In our previous guide on getting stated with AutoGPT we saw how to install and start experimenting with this exciting new project.
In this guide, we'll expand on that and see how we can add long-term memory to our autonomous AI agents with Pinecone. In case you're unfamiliar...
Auto-GPT is an experimental open-source application showcasing the capabilities of the GPT-4 language model. This program, driven by GPT-4, chains together LLM "thoughts", to autonomously achieve whatever goal you set. As one of the first examples of GPT-4 running fully autonomously, Auto-GPT pushes the boundaries of what is possible with AI.
In order to add long-term memory to AutoGPT, the steps we need to take include:
- Step 1: Install & configure AutoGPT
- Step 2: Pinecone API Key Setup
- Step 3: Running AutoGPT with Pinecone
- Step 4: Ingesting data with memory pre-seeding
**Note that as this Github issue highlights, Pinecone & AutoGPT should be used with extreme caution as (at the time of writing), Pinecone no longer offers a free plan and AutoGPT leaves the Pinecone index service running unless you terminate it manually, meaning you will be charged for these cloud resources.
In most cases, using local storage will be sufficient for personal use, Pinecone and other cloud-based vector databases are really only needed if you plan to build a more production-level autonomous AI assistant.
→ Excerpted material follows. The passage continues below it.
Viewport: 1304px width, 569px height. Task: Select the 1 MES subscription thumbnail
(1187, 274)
With that all being said, let's dive into how to set up long term memory with AutoGPT and Pinecone for those that are interested.
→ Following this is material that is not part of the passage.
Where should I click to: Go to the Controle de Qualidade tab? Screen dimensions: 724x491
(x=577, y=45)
Step 1: Install & configure AutoGPT
In case you haven't already installed & configured AutoGPT, here are the quickstart steps you'll need to take before setting up long term memory:
- Clone GitHub repo with
git clone https://github.com/Significant-Gravitas/Auto-GPT.gitand
- Install the dependences with
pip install -r requirements.txt
- Create a copy of the .env.template file with
cp .env.template .env
- Navigate to the new
.envfile and set your OpenAI API key here:
Step 2: Pinecone API Key Setup
Alright, next up let's go and setup long term memory with Pinecone. In case you're unfamiliar, Pinecone is a vector database that enables long-term memory for AI. As they highlight in their article on vector databases:
Vector databases are purpose-built to handle the unique structure of vector embeddings. They index vectors for easy search and retrieval by comparing values and finding those that are most similar to one another.
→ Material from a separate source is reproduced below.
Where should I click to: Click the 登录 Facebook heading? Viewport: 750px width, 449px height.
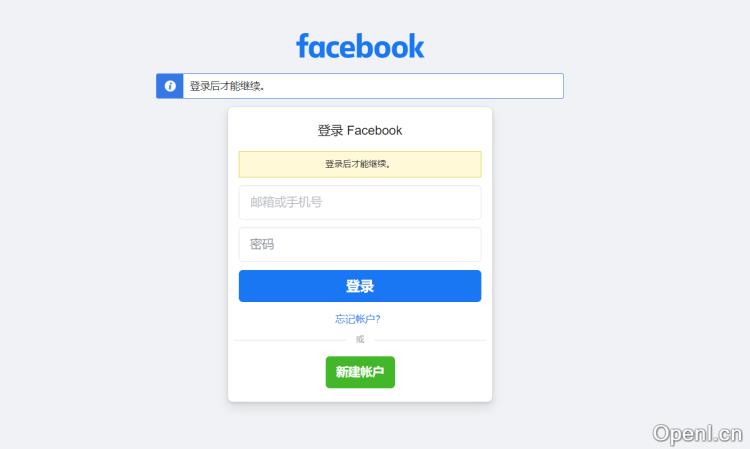360,131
In other words, Pinecone provides the ability to store and retrieve vast quantities of vector-based memory. In the context of AutoGPT, this means the agent can store and retrieve relevant information related to the role or goals you set.
Before adding Pinecone to AutoGPT, you'll just need to:
- Setup an a Pinecone account here
- You can choose the Starter plan to avoid being charged, otherwise AutoGPT using Pinecone will cost you money so keep that in mind
- Navigate to the API keys section to find your environment and API key values
Next, head back to your
.env file in AutoGPT and make the following changes:
- Set your
PINECONE_API_KEYwith no brackets or spaces
- Do the same with your
- Set the
MEMORY_BACKEND=pinecone, by defualt it will use your local memory
Step 3: Running AutoGPT with Pinecone
Now, when we run AutoGPT with
python -m autogpt we can see this new empty index is setup in our Pinecone console:
For this example, I'm going to create an assistant to research trending machine learning papers and then write summaries and be able to answer questions about them, which I'll call AcademicGPT and set the role as...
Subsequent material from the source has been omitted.